══ Stored rows

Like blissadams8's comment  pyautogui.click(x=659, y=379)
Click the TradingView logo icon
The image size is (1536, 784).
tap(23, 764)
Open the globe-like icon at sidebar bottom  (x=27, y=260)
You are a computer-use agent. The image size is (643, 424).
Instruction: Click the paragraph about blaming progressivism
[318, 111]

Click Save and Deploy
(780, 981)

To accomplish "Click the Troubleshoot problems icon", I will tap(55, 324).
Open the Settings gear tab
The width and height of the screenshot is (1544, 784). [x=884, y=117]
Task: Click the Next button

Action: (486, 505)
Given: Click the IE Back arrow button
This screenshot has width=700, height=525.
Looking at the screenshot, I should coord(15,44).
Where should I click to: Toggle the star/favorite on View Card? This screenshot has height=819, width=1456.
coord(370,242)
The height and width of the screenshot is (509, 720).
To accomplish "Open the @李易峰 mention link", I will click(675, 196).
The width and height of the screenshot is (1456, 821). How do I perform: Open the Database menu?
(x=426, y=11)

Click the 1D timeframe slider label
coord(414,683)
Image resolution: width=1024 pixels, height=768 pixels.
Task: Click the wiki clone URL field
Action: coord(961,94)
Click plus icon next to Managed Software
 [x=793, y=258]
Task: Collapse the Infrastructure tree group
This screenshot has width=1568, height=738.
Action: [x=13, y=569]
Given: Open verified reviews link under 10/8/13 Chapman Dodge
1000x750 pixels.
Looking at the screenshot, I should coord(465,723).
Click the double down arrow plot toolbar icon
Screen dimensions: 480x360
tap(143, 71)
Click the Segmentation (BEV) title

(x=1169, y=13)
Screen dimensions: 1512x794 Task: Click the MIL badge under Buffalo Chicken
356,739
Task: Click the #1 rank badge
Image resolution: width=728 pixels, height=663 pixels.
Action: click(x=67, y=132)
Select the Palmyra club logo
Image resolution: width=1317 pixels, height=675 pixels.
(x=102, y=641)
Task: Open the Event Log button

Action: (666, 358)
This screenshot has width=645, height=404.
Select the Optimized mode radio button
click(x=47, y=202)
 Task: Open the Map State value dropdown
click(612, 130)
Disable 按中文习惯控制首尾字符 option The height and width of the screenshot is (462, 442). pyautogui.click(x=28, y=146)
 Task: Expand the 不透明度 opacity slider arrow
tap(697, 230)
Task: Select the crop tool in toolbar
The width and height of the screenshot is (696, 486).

════

• Task prompt
Copy out the entries from the line holding "Task: Open the Map State value dropdown" through the end of the entries, inclusive, requests and all, and shift every coordinate in the answers by adding 24 to it.

• Task response
 Task: Open the Map State value dropdown
click(636, 154)
Disable 按中文习惯控制首尾字符 option The height and width of the screenshot is (462, 442). pyautogui.click(x=52, y=170)
 Task: Expand the 不透明度 opacity slider arrow
tap(721, 254)
Task: Select the crop tool in toolbar
The width and height of the screenshot is (696, 486).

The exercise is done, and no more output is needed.